The same suite covers you when a provider goes down. GoDaddy lost its chatbots for hours to a provider outage and came away treating outages, malformed outputs, and version drift as routine engineering problems: retries, fallbacks, multi-provider switching, all handled in code. But a fallback provider is only safe to fail over to if you know its quality holds, and the only way to know in advance is a suite you can run against it before the bad day arrives.

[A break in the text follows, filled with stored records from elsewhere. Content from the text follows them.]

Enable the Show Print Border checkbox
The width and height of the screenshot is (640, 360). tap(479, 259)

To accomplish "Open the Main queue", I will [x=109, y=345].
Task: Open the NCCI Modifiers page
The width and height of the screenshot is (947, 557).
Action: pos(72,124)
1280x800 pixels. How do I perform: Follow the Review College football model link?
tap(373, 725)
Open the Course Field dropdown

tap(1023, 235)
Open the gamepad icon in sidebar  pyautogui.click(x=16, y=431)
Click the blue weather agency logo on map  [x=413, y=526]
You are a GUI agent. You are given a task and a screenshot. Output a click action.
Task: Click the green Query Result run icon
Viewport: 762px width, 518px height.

This is the asymmetry most teams miss. The prompt is disposable, tuned to one model's quirks. The model is rented, and the terms change without notice. The eval suite is the only layer you own, and it compounds: every production failure becomes a new test case, and every test case makes the next migration cheaper. It outlives every model it ever judged.
The Spec You Never Wrote
Here is the reframe I want to leave you with. Most LLM products have no written spec, because nobody can fully specify in advance what "answer customer emails well" means. But the eval suite specifies it, executably. Each assertion is a requirement someone decided to enforce: the assistant never invents a policy, never quotes a price outside the table, always cites a source. The trace-review taxonomy, ranked by frequency, is your roadmap, ordered by what real users hit rather than by what the loudest voice in planning guessed. The judge rubric is your quality bar, finally written down where it can be argued with.
That is why I say the evals are the product. The model generates. The evals define what good means, and the definition is the part your customers experience.
The same artifacts feed the heavier machinery later. Graded outputs and human preference labels are the raw material of RLHF and alignment tuning, so when the day comes to tune behavior into a model rather than prompt around it, a team with mature evals already owns the dataset that work requires. A team without one starts from zero, twice.
So start, and start ugly. Twenty assertions and one hour a week reading traces beats the elegant evaluation platform you are planning to build next quarter. Wire the suite into CI so no prompt change lands without a score. Promote every production failure into a test case the same day it happens. In six months you will hold the most valuable artifact in your stack, the one thing that gets stronger every time a model gets replaced.
The teams that win the next model generation will not be the ones with the cleverest prompts. They will be the ones who can tell, by the end of an afternoon, whether the new thing is better. Build the yardstick first. Then argue about prompts.